Recording Guitar: To Reamp or Not.

In the beginning, electric guitars were recorded the old-fashioned way: by plugging a guitar into an amp and sticking a mic in front of it. Then re-amping came along. Re-amping is the process of recording a clean or direct guitar signal, and then applying amplifier simulation plug-ins to that signal later. It's popular among audio producers because it allows them the freedom to change the basic characteristics of the guitar's tone during mix-down. What could be cooler than that? Well....I'll tell you what.

Ain't Nothing Like the Real Thing
These days there are more ways to tweak a mix than you could ever have time for in a 1000 years, and nothing kills a song faster than tweaking a mix. Whenever I try to play it safe - create tracks that I can massage later - everything always gets worse. I get stuck in "analysis paralysis", tinkering with everything a thousand different ways like I'm George Lucas.

I'm not wired that way. I'm a vibe guy to the bone. I like to make decisions in the "now", while there is real energy in the air, while I'm in the zone and things feel right. I always try to get the sound I'm after straight out of the speakers and into the mic. If something comes up later, I will work with what I have and find a way around the problem. If there's no way around, I'll re-track.

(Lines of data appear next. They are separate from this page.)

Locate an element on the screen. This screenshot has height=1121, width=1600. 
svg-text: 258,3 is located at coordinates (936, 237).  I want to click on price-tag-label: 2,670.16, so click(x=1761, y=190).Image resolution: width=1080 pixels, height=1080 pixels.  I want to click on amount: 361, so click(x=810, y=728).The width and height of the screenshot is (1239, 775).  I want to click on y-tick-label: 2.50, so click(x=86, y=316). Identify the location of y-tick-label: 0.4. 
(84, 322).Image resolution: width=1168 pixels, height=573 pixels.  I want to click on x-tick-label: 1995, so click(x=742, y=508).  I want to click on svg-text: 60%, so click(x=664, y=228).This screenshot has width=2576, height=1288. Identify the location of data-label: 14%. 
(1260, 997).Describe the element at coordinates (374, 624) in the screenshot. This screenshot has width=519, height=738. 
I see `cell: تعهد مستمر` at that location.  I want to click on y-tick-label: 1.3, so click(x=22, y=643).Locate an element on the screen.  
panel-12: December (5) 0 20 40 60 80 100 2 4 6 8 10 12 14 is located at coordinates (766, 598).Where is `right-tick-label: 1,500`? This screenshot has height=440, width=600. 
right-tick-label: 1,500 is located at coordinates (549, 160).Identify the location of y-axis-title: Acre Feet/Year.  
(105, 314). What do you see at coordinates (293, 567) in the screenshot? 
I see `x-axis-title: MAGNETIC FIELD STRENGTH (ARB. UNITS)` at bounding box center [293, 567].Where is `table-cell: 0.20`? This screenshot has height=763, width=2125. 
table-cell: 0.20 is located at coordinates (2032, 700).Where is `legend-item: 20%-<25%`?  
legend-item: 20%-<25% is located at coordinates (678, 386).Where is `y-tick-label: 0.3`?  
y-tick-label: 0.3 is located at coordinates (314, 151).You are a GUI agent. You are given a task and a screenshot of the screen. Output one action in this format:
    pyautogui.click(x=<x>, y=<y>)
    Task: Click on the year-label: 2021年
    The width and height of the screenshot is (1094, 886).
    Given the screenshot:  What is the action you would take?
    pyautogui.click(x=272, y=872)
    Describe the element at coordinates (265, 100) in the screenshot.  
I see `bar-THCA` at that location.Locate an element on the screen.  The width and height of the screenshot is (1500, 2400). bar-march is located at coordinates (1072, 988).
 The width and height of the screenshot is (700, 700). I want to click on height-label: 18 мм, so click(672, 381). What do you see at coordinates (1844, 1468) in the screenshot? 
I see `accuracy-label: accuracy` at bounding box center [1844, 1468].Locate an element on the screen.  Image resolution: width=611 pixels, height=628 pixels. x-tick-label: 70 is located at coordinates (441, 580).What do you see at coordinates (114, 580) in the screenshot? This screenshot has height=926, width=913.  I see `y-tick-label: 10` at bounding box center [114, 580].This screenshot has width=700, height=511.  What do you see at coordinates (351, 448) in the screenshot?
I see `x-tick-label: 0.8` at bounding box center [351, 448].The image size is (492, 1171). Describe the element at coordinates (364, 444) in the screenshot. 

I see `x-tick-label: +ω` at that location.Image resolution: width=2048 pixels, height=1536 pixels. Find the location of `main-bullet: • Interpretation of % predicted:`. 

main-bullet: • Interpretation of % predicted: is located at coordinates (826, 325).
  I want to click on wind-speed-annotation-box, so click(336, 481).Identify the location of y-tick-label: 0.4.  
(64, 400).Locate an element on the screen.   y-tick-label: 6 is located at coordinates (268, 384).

Bear in mind, I'm only talking about core guitar tone here; the basic character and tone of the guitar, including overdrive and distortion. There are certain other things I always add later in the mix: a little more compression or EQ when necessary, sometimes reverb or delay. For things like chorus, vibe, or flange it really depends. When you track them live with a pedal in front of a real amp the two interact in a certain way that I don't think you can ever capture with plug-ins at mix time. Think of the flanger or phaser sounds on some of the early Van Halen tunes. I don't think you could get that tone by surgically adding a phaser in at mix time.

Get Off My Lawn
I think the idea of "real-time" decision making in audio recording is something sadly missing from much of today's music. No life, no character, no warts. It is music polished to a high gloss by teams of producers that have the talent and tools to make every beat and measure unattainably and artificially perfect. I prefer to take the opposite tack: make real music. Commit. Take chances, and move forward boldly instead of constantly playing it safe and hedging your bets.

Too much of what we hear on the radio today is audio plastic. It is music performed by machines. And while a machine might be able to create a more perfect Mona Lisa, it can never reach out and paint a mustache on her. That's what artists do.